• Instructions to follow: Would you retype the whole listing exactly, leaving its pictures out?
══════════
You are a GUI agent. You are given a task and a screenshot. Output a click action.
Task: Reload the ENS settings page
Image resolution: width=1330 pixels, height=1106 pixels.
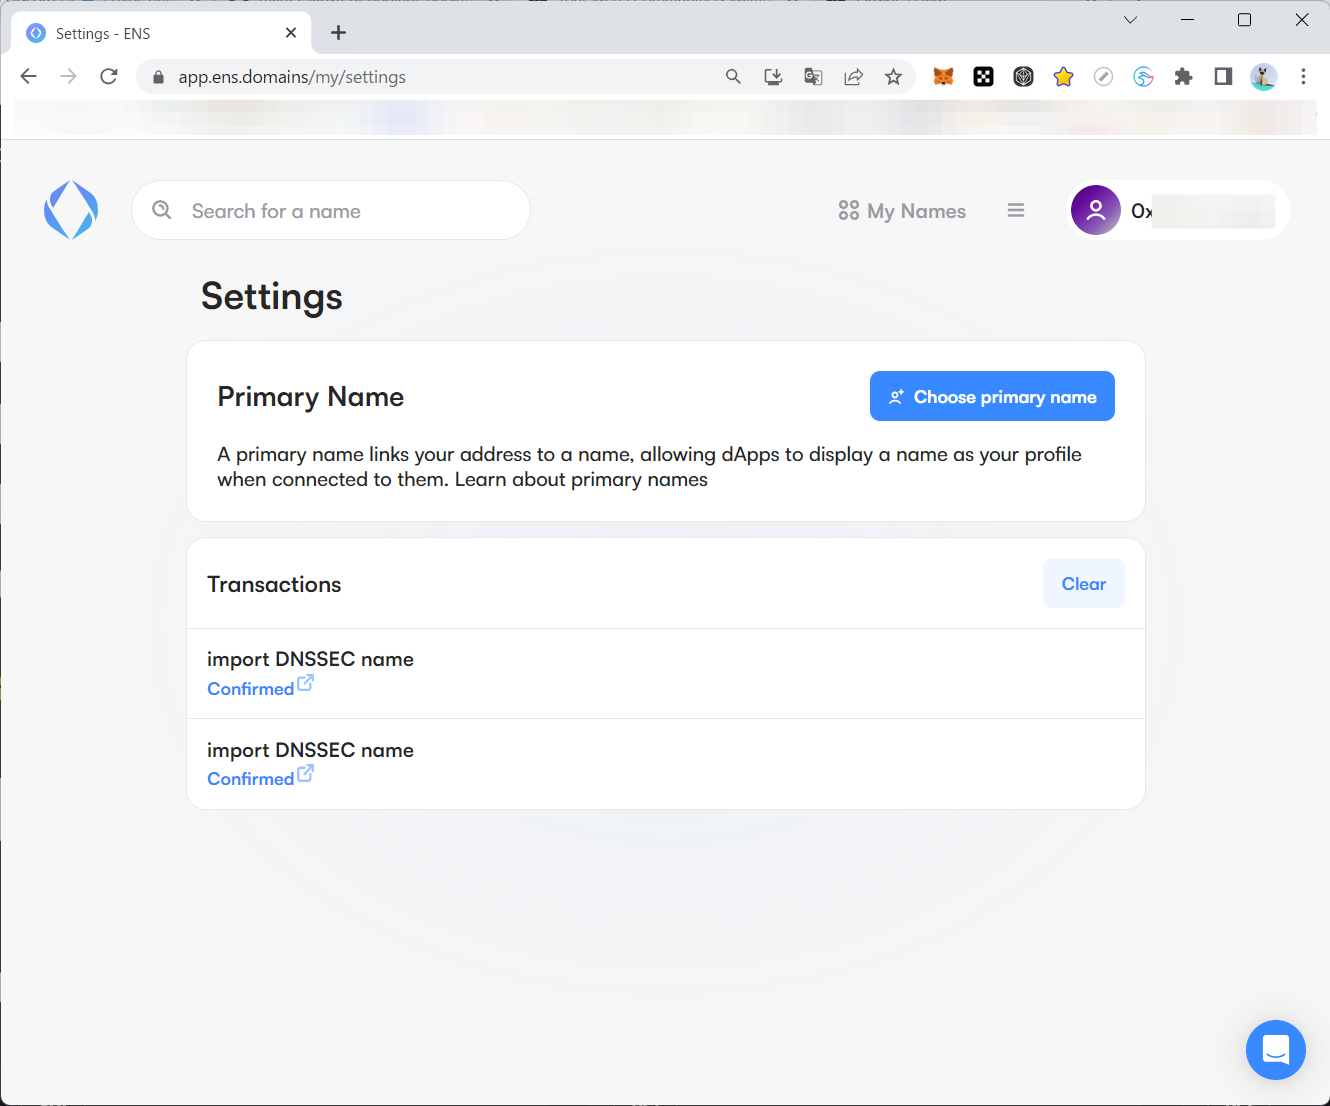pos(109,77)
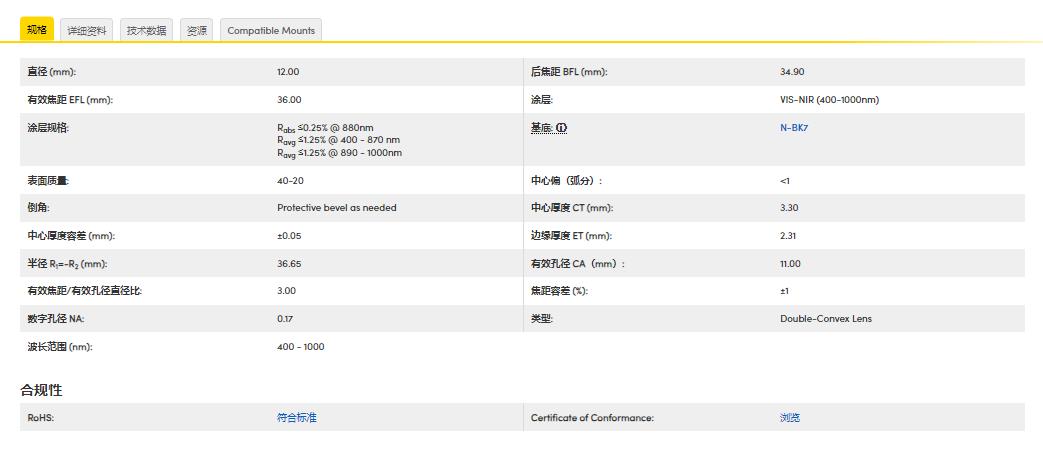This screenshot has width=1043, height=450.
Task: Click the Protective bevel as needed text
Action: point(336,208)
══════════
• Response for this exercise:
You are a GUI agent. You are given a task and a screenshot. Output a click action.
Task: Reload the ENS settings page
Image resolution: width=1330 pixels, height=1106 pixels.
pos(109,77)
This screenshot has width=1043, height=450.
Task: Click the Protective bevel as needed text
Action: point(336,208)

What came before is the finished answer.